Task instructions: The line with "Task: Open a" and each line following it, up to the final line of the data, should be set down exactly; pictures stay out.

Start of Given records

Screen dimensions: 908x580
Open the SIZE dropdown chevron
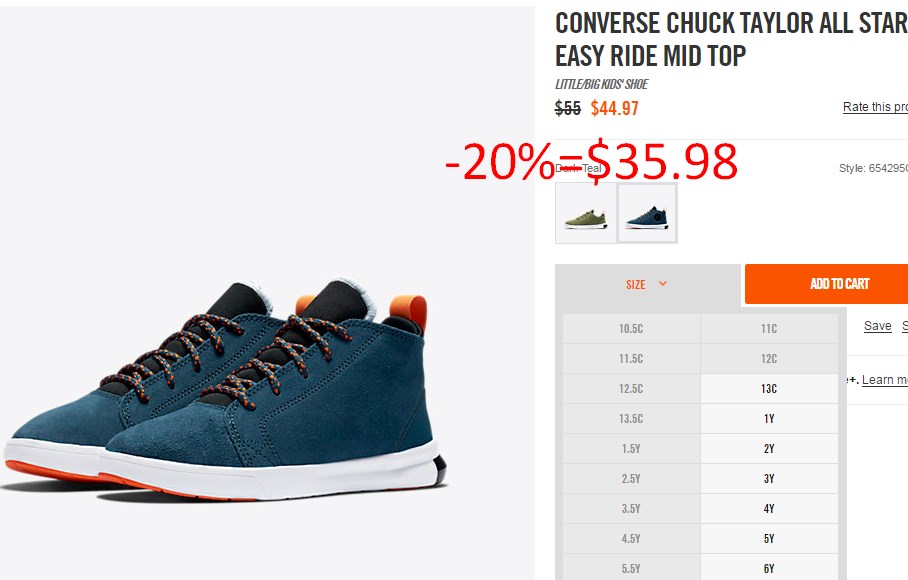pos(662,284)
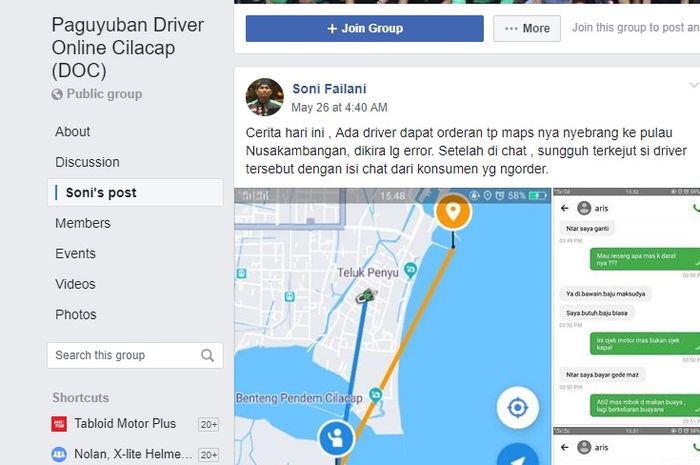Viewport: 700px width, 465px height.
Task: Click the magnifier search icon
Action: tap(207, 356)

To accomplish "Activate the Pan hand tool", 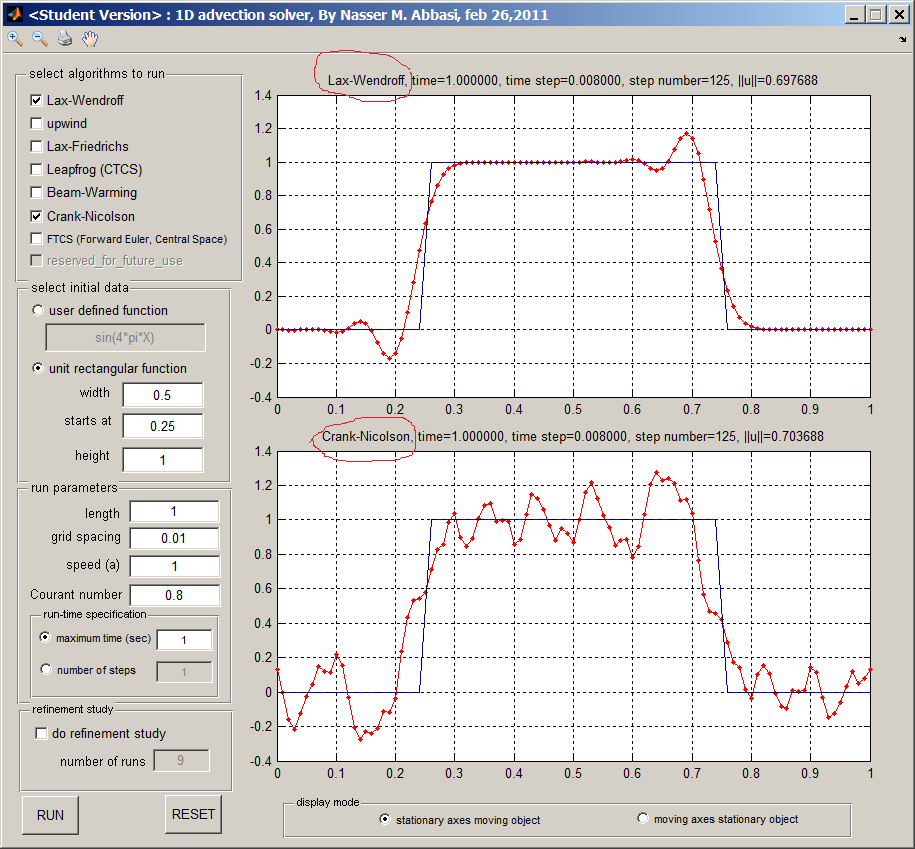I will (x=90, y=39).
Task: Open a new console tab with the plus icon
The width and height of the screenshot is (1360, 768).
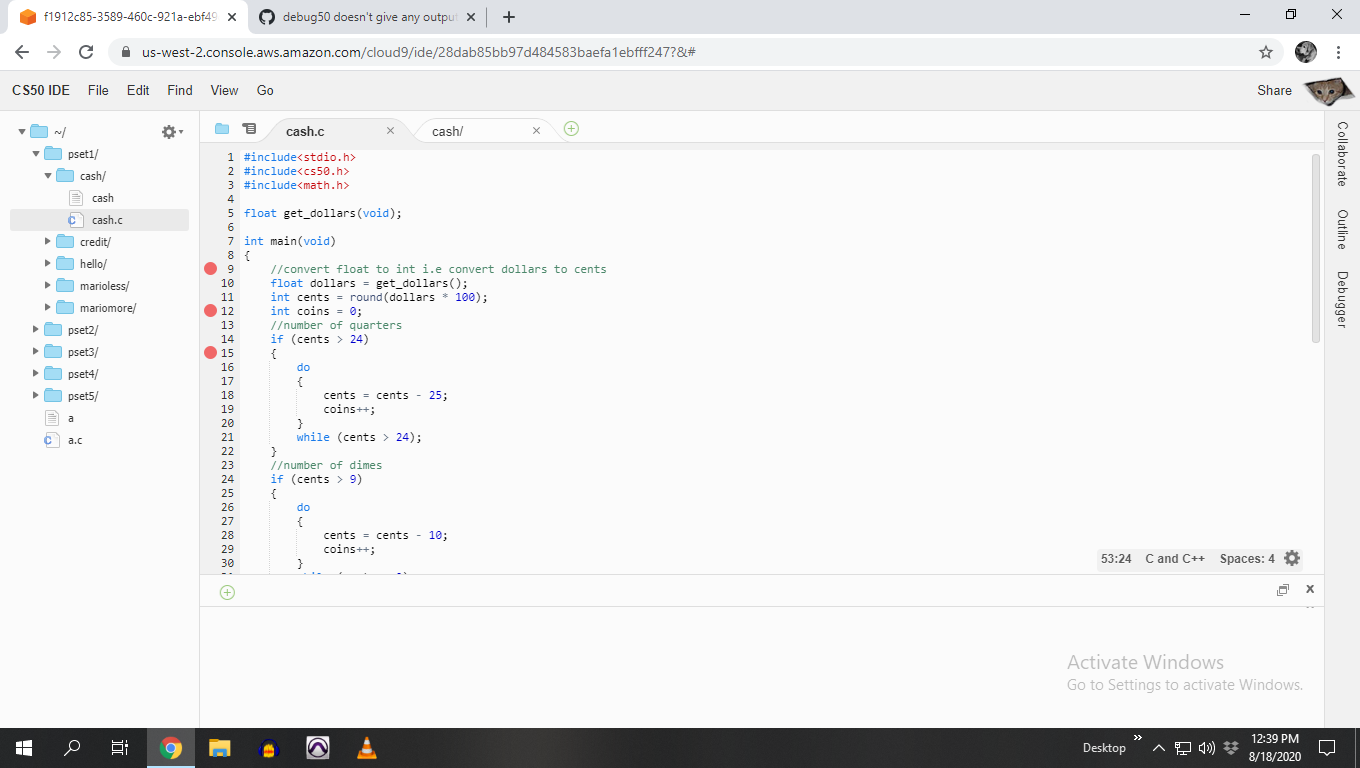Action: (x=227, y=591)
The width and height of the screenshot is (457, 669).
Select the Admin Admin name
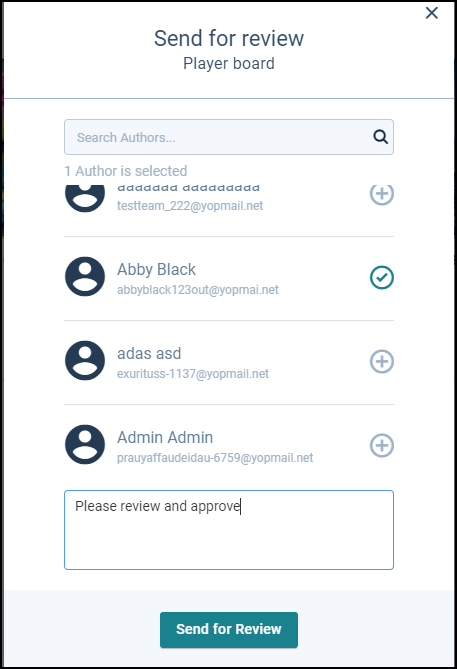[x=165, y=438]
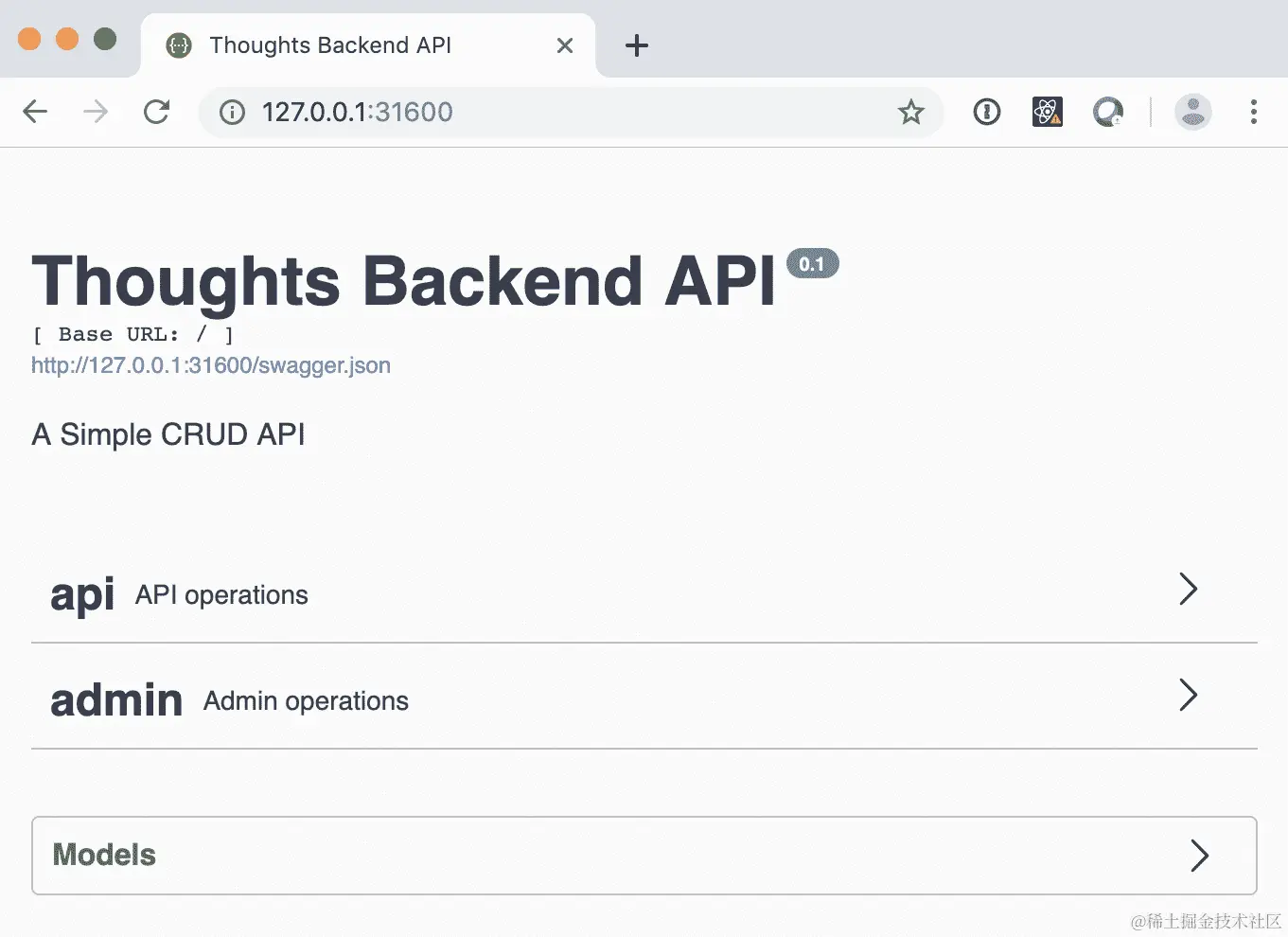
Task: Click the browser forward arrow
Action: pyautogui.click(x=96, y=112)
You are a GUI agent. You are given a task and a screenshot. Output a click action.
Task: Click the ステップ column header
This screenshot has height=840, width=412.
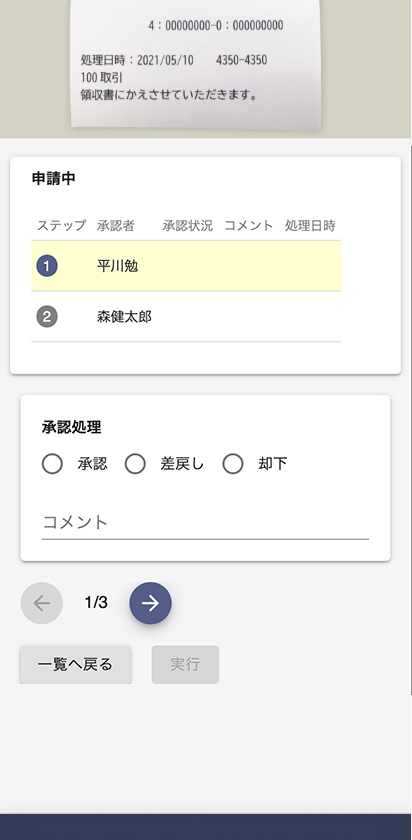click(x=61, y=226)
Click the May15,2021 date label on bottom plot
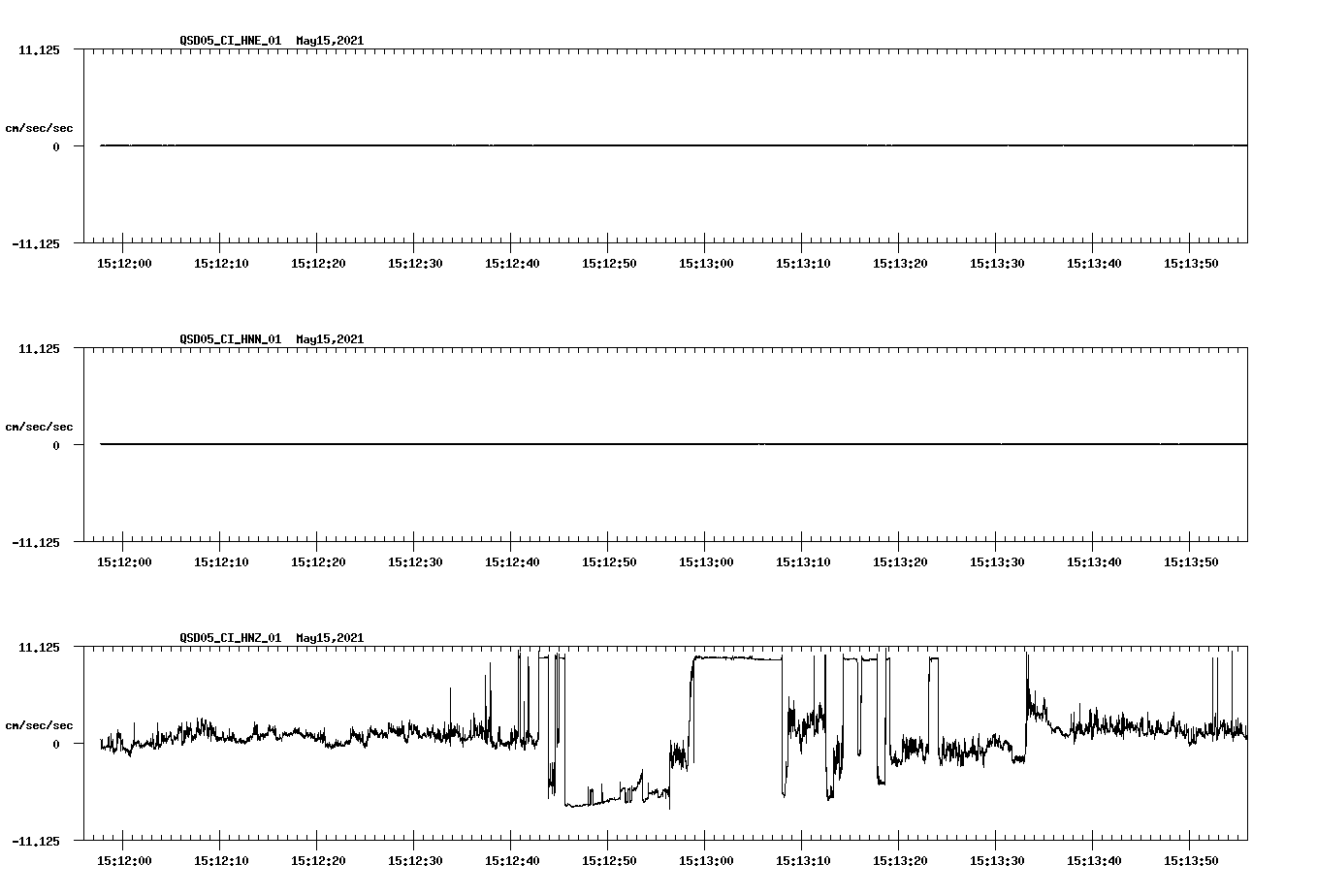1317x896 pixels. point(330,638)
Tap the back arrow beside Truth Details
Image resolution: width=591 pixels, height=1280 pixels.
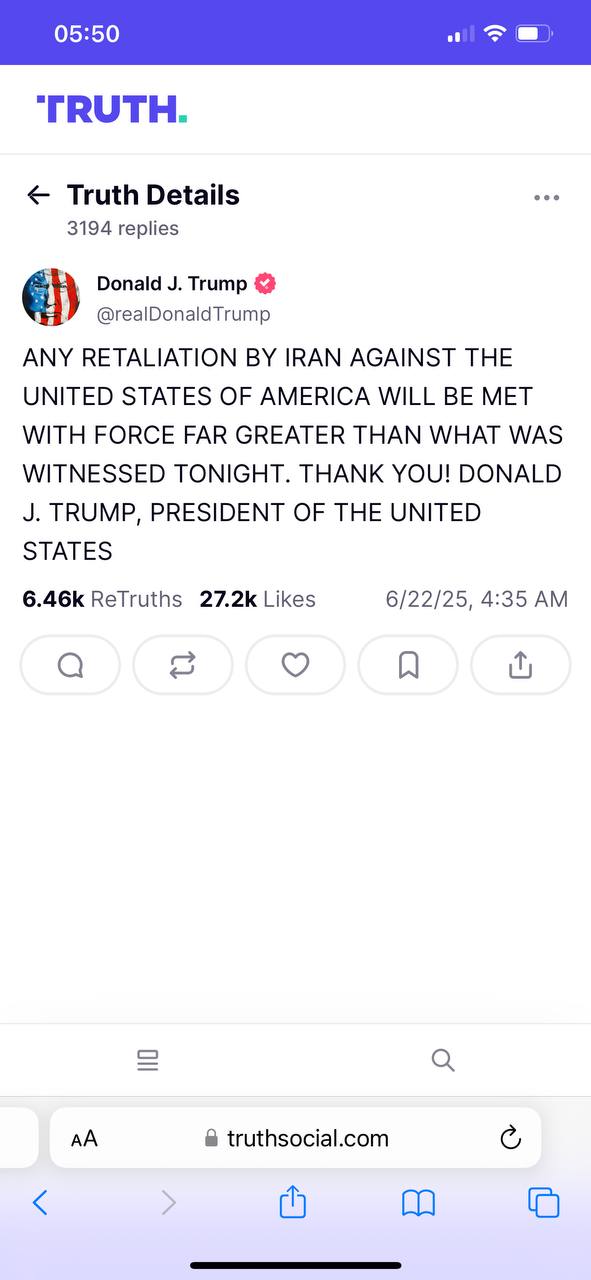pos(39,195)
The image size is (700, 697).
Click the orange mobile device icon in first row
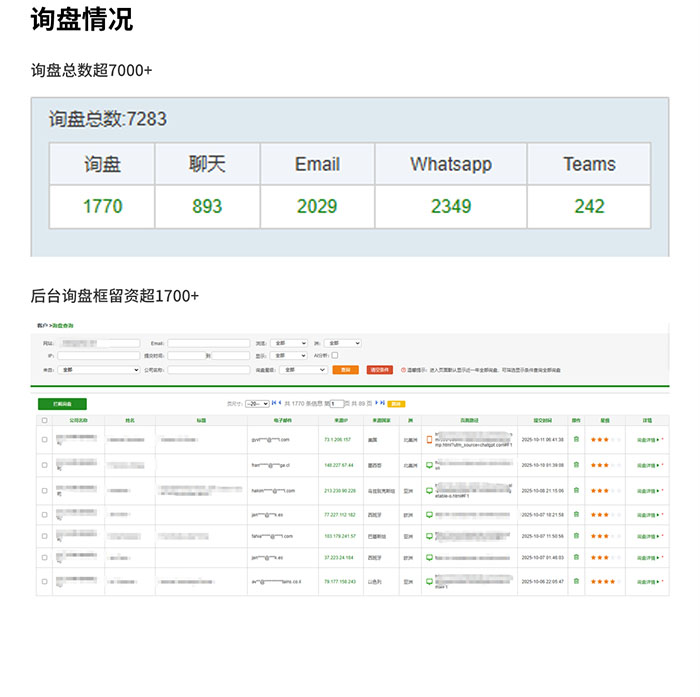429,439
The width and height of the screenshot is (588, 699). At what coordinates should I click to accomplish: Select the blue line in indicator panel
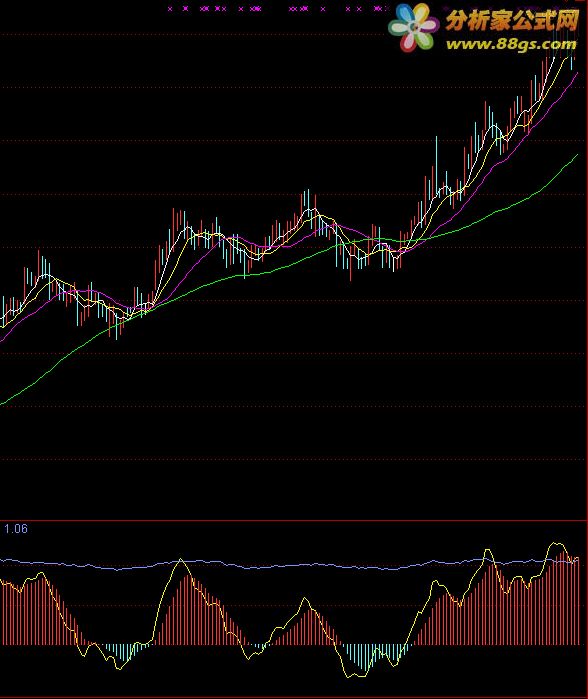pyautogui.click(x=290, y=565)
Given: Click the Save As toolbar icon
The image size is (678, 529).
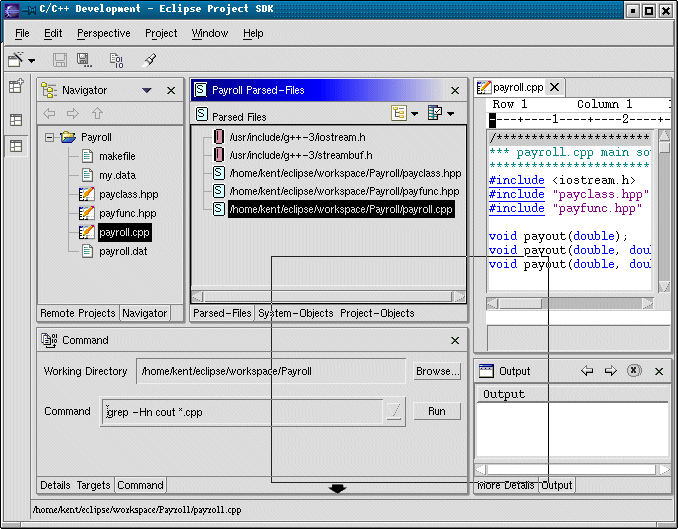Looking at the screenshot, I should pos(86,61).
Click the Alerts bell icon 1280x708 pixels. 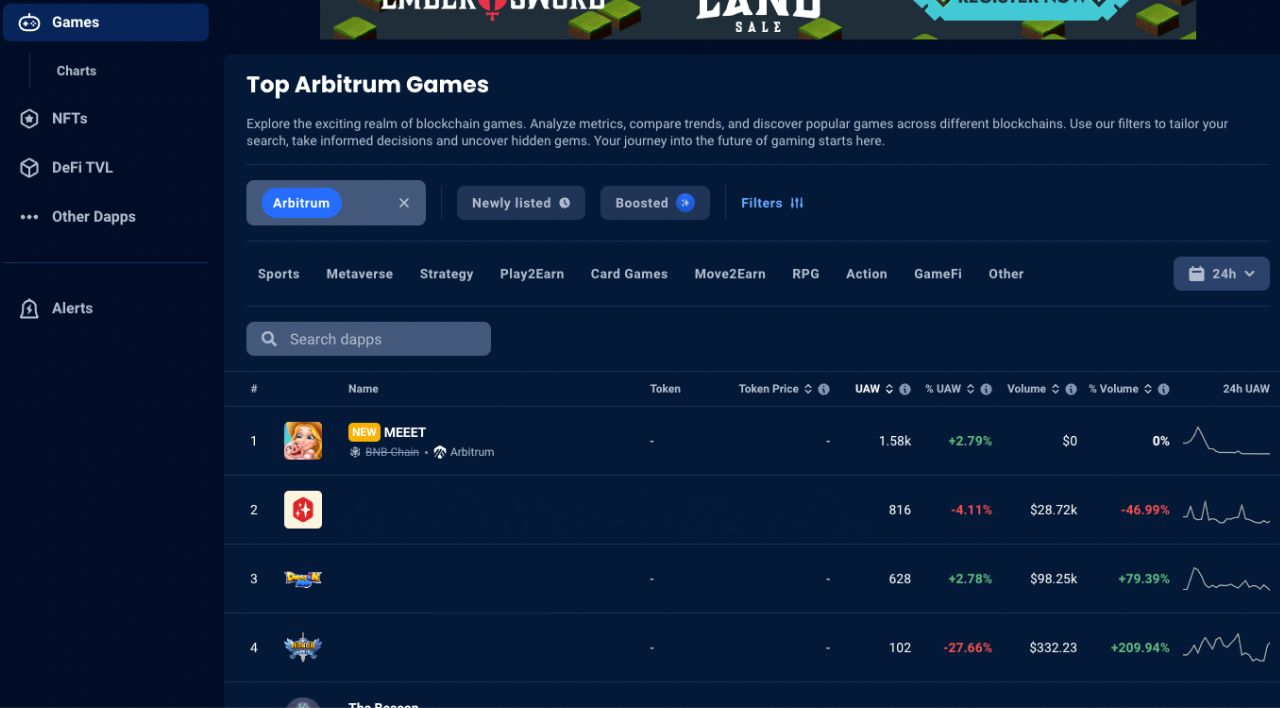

End of Given records

The answer:
Task: Open a new console tab with the plus icon
The width and height of the screenshot is (1360, 768).
Action: (x=227, y=591)
The width and height of the screenshot is (457, 669).
Select the Admin Admin name
[x=165, y=438]
Task: Click the browser forward arrow
Action: pyautogui.click(x=96, y=112)
You are a GUI agent. You are given a task and a screenshot. Output a click action.
Task: Click the ステップ column header
This screenshot has height=840, width=412.
click(x=61, y=226)
Click the May15,2021 date label on bottom plot
1317x896 pixels. point(330,638)
Tap the back arrow beside Truth Details
Image resolution: width=591 pixels, height=1280 pixels.
pos(39,195)
The image size is (700, 697).
Click the orange mobile device icon in first row
429,439
The width and height of the screenshot is (588, 699). At what coordinates should I click to accomplish: Select the blue line in indicator panel
pyautogui.click(x=290, y=565)
Given: Click the Save As toolbar icon
The image size is (678, 529).
Looking at the screenshot, I should pos(86,61).
Click the Alerts bell icon 1280x708 pixels. 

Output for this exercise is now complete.